« Le nez de Cléopâtre : s'il eût été plus court, toute la face du monde aurait changé. »
Blaise Pascal
Le roman de Jean-Claude Albert-Weil que vous allez lire est une
uchronie. Comme Pascal, l'auteur s'est dit que l'histoire aurait pu suivre un cours différent, rendant le monde dans lequel nous vivons aujourd'hui radicalement autre. Par exemple, il aurait suffi, comme le propose
Sont les oiseaux... que Franco laisse aux armées nazies le droit de passage en Espagne pour envahir Gibraltar et, un demi-siècle plus tard, l'Europe dénazifiée en serait à son quatrième Impérium...

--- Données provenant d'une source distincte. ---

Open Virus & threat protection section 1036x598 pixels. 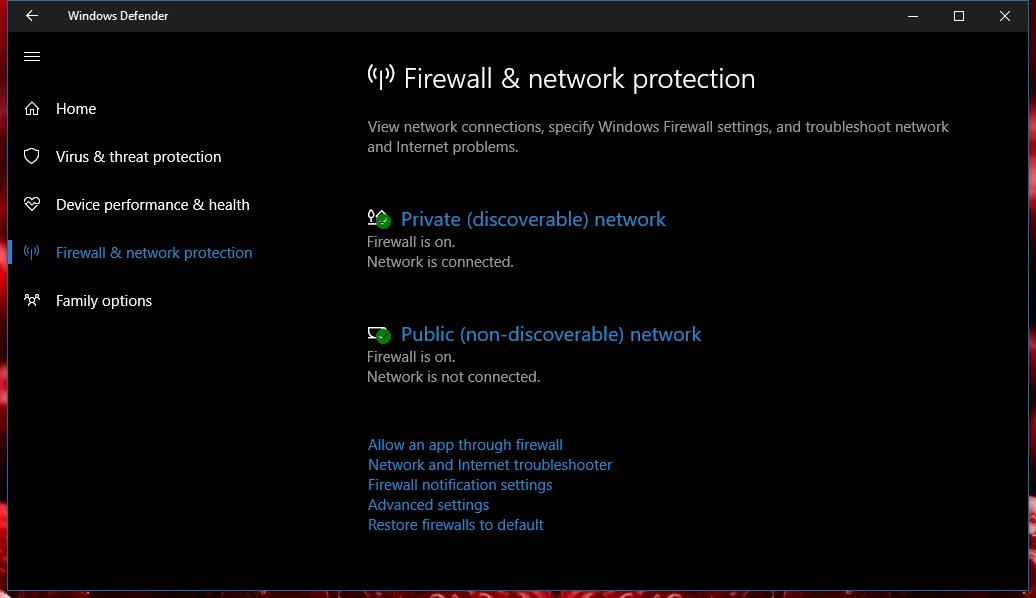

Sont les oiseaux... décrit cette Europe-là. On y parle une langue pleine de néologismes étranges, on y vit une sexualité libérée de tous les tabous judéo-chrétiens, on y passe ses vacances à bord du paquebot Heidegger, gigantesque hôtel immaculé perché au sommet du mont Blanc et on y roule, sans but, sur la Panfoulia, autoroute transcontinentale qui ne mène nulle part, bordée de masochiums, ces maisons closes d'un type nouveau. On y intrigue, aussi, et l'on y suivra plus particulièrement le cheminement de Carl, enfant chéri du régime, amateur de jazz et membre d'une caste d'élite de policiers politiques épris de métaphysique.
Roman visionnaire, hyperréaliste et total d'un univers qui aurait pu être le nôtre, Sont les oiseaux... nous envoie dans une autre dimension que Jean-Claude Albert-Weil, par l'acuité de son écriture et le souffle de son imaginaire, rend incroyablement réelle.